Author:David Ryker & Daniel Morgan [Ryker, David]
Language: eng
Format: epub
Publisher: Ryker's Rogues
Published: 2019-04-26T04:00:00+00:00


17

The city stayed on their right-hand side and faded into the distance.

Cootes had given Ward the coordinates for the dropped satellite, and he’d set his heading, barreling out into the plains with everything the bike had, unable to outrun Klaymo’s words.

Arza clapped Ward on the shoulder after nearly an hour of hammering along dirt roads, and he let go of the throttle.

The bike slowed, sinking into the dry dirt, and came to a halt.

“You good?” Ward asked as she climbed off, stepping into the thigh-high grass and staring off into the distance, the yellowed sky featureless and long across the flat horizon.

She kept her back to him, just looking out.

“Everything all right?” he asked, coming up beside her.

She nodded. “Yeah, just numb is all — not exactly the most comfortable ride.” Her voice seemed hoarse.
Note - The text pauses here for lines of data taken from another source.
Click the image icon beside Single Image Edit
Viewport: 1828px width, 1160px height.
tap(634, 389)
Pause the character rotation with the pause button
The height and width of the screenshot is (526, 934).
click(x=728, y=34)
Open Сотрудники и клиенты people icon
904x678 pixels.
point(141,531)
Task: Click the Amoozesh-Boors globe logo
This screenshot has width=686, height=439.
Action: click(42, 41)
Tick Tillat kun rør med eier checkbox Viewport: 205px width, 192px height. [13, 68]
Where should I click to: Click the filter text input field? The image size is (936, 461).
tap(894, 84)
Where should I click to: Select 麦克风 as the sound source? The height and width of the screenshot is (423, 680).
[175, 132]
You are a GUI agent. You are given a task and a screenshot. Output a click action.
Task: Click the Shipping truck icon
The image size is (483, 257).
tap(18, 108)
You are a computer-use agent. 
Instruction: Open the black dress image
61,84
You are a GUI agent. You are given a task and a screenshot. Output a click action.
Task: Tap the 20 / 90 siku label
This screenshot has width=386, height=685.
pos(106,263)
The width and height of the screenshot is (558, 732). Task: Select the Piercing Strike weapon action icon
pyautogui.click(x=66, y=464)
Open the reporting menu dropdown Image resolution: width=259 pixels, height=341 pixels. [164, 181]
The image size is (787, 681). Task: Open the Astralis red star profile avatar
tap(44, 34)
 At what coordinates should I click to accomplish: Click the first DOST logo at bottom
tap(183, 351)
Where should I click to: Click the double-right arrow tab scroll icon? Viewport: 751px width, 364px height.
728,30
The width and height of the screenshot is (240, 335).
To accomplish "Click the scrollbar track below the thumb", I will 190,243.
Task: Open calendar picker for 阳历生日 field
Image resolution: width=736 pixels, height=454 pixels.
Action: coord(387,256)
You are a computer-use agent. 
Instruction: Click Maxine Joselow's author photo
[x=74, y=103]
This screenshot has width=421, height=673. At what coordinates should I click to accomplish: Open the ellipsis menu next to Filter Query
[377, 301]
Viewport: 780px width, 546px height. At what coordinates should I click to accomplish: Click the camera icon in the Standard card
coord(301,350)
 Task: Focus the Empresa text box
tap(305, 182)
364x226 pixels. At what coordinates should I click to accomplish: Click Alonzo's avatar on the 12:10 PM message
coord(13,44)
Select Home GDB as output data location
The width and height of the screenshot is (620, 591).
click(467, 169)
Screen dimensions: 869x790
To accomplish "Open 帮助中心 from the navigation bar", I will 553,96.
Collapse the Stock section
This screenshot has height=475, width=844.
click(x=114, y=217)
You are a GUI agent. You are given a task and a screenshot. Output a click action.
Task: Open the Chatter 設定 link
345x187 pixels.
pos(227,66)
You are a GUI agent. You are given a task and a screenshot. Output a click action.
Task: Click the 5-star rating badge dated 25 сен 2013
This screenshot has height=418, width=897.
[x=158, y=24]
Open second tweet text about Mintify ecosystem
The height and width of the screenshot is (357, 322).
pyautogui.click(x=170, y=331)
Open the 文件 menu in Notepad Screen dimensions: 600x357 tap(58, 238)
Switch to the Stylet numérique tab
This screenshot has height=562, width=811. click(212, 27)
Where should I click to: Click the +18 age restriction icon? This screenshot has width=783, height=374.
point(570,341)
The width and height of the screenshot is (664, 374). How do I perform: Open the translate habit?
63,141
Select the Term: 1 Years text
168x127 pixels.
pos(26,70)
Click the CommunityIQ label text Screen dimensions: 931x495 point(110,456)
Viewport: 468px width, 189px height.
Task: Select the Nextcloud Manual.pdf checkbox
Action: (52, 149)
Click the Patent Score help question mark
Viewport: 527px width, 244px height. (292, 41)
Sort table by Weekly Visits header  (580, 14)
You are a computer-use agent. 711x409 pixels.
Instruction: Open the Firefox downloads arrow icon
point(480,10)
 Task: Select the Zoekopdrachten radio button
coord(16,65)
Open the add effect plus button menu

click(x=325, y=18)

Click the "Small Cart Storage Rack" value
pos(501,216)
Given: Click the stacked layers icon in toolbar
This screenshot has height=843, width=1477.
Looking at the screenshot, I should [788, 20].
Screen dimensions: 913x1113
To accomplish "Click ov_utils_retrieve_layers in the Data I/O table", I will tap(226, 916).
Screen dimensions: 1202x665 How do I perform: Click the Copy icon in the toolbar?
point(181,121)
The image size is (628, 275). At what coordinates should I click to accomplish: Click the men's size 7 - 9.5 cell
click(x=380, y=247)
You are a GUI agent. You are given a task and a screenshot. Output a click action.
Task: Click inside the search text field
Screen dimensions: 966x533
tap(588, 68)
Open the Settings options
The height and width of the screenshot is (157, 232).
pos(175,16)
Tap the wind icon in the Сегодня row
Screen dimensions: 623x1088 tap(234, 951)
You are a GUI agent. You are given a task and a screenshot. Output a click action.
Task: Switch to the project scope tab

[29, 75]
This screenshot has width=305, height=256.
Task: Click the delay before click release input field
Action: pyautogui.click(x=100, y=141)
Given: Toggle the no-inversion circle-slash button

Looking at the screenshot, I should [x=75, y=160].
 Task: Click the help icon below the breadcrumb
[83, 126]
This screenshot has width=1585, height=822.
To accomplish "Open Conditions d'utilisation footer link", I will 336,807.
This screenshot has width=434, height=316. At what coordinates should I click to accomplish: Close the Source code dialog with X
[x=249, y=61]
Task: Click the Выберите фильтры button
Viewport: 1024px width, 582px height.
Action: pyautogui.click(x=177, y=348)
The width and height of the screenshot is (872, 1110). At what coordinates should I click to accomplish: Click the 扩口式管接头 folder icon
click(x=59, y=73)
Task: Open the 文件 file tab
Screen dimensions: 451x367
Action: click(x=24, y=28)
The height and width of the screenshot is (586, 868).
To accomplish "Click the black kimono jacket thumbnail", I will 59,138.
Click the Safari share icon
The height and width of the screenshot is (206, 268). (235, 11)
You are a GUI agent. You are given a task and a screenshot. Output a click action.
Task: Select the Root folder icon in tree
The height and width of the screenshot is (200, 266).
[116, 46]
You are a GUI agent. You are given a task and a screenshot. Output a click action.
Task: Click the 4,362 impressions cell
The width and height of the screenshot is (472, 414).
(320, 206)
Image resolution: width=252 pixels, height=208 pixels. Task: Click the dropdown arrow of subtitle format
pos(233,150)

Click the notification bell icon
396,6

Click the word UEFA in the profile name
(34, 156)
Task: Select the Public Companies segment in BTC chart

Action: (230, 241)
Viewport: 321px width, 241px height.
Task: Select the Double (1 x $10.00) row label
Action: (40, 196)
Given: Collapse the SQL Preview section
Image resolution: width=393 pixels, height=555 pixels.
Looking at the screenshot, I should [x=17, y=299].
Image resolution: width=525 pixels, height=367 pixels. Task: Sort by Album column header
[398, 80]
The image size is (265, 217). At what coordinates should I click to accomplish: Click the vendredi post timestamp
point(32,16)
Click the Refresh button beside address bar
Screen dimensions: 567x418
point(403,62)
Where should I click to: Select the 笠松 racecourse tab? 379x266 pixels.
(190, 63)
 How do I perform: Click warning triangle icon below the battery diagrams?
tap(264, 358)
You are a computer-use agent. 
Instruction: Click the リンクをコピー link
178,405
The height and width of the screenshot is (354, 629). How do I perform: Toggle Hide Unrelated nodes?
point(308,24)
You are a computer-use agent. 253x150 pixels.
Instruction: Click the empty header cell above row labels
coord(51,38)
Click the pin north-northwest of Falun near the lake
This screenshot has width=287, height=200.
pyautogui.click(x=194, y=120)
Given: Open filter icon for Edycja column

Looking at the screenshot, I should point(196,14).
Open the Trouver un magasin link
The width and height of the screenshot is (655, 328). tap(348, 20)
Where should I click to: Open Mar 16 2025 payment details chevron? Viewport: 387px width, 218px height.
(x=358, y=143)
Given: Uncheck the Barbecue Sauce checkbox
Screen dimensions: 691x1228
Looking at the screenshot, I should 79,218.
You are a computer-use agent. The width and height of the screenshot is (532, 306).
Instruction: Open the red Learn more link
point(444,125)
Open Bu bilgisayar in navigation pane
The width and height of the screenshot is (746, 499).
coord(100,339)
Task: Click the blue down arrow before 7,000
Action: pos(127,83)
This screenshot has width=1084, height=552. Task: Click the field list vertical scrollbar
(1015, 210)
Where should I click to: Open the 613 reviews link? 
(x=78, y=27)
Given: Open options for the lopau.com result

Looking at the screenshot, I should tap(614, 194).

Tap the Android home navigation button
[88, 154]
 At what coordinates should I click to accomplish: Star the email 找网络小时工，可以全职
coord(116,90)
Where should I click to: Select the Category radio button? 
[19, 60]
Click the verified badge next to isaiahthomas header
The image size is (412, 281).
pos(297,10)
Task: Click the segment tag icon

Maybe just dry from the dust, maybe something else. “You ever consider getting a car?”

“No.”

She laughed. “Figures.” The grass brushed against their legs and tiny birds fluttered and chirped around them, leaping out and diving back under the waving green sea. “Ward?” she said.

“Yeah?”

“Why do they call you that? Ward?” She seemed almost wistful.

“It’s my name.”

“Your middle name.”

He shrugged. “Still my name.”

“Michael Ward Miller. Michael Miller.” She leaned down and pulled a thick blade of Martian plains grass out, stripping it into fine strands, letting them fly away on the gentle breeze.

He sank his teeth into his tongue. He never liked this conversation when it came up. “What’s your point?”

“Don’t you like your name? Michael?”

“No.”

“Why not?”

He shrugged. “Just don’t.”

“Michael’s a nice enough name.”

“For some people.”

“Not for you?”

He knew there was no getting away from it, and her butt wasn’t numb. She’d wanted a break — too long alone in silence. She’d been thinking about this.

“No,” he sighed. “Not for me.”

“Why did your parents choose Michael?”

“After Saint Michael.”

“Saint Michael?”

“Some Humans believe in these things called saints—”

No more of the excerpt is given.